▸ **Records for this task**
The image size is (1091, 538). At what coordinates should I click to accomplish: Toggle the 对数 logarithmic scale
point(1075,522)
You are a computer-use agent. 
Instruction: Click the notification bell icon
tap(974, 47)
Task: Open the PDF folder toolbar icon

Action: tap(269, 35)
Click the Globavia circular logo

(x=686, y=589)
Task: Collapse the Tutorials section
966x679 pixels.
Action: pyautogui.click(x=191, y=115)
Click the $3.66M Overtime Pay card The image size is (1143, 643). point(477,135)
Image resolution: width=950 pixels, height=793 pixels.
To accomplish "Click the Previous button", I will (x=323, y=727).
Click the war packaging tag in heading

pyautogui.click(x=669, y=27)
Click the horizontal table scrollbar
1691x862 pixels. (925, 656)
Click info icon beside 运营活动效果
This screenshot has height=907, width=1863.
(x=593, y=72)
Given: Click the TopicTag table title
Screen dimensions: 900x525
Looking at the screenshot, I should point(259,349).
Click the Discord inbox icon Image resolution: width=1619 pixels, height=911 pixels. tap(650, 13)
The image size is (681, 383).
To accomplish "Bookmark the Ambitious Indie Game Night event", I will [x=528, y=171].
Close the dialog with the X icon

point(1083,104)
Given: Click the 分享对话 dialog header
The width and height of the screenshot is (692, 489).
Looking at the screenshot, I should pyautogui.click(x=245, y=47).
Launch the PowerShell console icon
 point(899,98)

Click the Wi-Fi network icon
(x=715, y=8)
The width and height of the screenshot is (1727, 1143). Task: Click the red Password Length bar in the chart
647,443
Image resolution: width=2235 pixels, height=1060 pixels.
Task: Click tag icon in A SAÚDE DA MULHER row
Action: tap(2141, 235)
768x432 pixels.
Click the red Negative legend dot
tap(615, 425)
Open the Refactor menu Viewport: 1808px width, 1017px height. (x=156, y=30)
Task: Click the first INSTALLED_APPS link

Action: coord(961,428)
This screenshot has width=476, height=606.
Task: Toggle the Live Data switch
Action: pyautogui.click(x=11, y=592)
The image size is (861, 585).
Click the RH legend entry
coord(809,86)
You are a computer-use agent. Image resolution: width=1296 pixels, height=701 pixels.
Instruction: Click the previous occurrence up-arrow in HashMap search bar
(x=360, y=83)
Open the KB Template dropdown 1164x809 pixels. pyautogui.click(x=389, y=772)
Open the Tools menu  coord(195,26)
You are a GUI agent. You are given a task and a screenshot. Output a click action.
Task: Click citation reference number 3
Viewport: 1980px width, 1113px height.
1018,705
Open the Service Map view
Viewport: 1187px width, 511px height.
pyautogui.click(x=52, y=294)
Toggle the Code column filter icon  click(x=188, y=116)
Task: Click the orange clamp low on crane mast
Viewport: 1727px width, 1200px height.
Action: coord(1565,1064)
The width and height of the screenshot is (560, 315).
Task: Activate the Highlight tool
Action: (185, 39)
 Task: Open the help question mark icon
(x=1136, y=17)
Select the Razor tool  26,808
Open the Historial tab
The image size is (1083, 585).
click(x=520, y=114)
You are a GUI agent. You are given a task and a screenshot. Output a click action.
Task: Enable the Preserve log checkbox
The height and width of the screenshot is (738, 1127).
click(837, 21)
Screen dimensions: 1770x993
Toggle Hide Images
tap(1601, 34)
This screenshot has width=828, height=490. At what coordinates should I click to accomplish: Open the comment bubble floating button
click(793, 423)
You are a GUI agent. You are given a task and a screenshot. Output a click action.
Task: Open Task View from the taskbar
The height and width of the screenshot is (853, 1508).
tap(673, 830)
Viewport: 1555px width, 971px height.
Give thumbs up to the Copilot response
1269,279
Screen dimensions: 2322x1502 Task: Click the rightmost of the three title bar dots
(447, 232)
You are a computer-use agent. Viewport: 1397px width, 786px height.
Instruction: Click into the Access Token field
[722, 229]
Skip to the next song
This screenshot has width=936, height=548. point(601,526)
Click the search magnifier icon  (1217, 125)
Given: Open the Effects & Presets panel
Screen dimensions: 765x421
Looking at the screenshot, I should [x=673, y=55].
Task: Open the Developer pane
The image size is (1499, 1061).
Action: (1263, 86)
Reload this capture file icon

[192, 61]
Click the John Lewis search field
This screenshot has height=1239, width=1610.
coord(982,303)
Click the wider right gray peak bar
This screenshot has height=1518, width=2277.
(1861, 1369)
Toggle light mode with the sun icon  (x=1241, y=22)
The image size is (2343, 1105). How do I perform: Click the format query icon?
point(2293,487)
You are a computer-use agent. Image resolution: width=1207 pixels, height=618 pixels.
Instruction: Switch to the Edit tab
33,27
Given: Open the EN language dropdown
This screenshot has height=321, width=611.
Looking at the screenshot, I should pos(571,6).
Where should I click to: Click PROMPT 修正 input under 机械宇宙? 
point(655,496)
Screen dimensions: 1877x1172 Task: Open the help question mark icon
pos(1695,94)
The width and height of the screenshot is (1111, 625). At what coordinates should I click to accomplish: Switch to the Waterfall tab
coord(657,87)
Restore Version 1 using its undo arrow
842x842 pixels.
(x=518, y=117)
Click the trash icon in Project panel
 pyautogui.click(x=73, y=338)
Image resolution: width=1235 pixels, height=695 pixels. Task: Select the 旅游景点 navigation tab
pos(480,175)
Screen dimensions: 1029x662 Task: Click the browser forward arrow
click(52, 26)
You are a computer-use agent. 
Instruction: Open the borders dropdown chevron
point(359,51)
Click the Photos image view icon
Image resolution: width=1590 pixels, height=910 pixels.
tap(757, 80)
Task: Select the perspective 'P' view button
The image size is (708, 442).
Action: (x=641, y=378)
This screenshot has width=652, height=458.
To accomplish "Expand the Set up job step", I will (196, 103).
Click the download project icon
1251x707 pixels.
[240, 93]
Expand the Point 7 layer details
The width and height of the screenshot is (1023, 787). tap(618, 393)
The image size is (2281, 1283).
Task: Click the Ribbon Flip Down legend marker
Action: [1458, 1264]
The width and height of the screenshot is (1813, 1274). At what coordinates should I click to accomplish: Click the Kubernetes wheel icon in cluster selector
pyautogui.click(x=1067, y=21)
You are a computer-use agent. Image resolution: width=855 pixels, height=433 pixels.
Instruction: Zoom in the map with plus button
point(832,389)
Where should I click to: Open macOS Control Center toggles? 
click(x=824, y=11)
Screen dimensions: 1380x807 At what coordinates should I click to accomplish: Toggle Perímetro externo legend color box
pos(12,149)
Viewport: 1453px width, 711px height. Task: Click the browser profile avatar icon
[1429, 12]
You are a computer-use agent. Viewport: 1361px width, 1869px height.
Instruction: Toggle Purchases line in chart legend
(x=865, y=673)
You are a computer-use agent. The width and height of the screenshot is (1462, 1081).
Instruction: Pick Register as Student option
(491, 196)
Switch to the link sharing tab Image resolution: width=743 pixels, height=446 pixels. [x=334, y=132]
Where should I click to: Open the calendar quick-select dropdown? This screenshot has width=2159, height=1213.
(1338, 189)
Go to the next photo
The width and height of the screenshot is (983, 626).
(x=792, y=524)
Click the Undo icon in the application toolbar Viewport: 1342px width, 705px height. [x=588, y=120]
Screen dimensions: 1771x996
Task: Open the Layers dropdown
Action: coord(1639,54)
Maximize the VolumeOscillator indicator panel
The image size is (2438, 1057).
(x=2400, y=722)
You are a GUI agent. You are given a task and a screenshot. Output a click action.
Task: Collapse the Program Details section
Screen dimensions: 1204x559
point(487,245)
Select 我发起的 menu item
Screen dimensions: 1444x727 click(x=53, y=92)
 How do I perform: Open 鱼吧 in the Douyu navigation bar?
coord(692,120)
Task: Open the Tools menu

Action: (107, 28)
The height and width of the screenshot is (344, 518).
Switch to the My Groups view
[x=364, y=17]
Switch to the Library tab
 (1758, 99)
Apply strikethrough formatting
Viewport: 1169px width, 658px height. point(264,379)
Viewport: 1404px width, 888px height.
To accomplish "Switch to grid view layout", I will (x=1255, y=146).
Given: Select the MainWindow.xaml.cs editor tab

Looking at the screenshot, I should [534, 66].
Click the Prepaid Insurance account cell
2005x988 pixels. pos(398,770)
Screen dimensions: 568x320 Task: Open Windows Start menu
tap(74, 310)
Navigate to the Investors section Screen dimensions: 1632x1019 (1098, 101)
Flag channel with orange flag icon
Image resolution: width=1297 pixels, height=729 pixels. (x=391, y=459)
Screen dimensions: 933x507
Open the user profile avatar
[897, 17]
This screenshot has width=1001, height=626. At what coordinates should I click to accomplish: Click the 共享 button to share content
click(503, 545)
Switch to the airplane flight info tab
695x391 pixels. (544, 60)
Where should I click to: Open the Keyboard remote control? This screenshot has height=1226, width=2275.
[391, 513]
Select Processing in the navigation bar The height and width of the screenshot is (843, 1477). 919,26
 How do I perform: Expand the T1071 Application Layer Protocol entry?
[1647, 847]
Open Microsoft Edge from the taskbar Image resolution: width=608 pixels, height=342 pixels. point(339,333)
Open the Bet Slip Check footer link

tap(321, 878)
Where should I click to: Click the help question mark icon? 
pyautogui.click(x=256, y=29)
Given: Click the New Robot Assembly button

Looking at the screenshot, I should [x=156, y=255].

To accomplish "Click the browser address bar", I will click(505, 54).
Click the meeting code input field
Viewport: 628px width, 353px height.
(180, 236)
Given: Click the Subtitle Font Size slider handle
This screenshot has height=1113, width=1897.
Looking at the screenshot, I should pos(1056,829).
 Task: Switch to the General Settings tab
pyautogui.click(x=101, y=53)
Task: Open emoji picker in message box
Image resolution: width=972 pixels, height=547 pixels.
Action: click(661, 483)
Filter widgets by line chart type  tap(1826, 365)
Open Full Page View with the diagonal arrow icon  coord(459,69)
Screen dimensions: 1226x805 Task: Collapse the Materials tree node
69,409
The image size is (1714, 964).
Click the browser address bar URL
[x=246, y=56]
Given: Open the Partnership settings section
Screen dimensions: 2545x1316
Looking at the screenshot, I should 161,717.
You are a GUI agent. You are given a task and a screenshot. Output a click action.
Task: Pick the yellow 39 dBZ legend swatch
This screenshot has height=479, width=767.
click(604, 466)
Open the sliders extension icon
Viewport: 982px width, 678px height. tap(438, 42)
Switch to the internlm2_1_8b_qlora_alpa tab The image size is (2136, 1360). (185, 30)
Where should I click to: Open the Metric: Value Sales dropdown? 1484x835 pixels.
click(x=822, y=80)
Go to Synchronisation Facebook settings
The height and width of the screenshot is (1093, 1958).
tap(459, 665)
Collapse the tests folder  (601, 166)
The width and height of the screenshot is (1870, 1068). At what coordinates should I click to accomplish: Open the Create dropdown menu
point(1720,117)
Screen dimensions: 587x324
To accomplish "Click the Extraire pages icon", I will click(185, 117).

▸ **What this task involves**
When you reach the line containing "Instruction: Open the" in the data above, start copying exactly, and stop after the line containing "Task: Select the perspective 'P' view button".

▸ **Result of this task**
Instruction: Open the borders dropdown chevron
point(359,51)
Click the Photos image view icon
Image resolution: width=1590 pixels, height=910 pixels.
tap(757, 80)
Task: Select the perspective 'P' view button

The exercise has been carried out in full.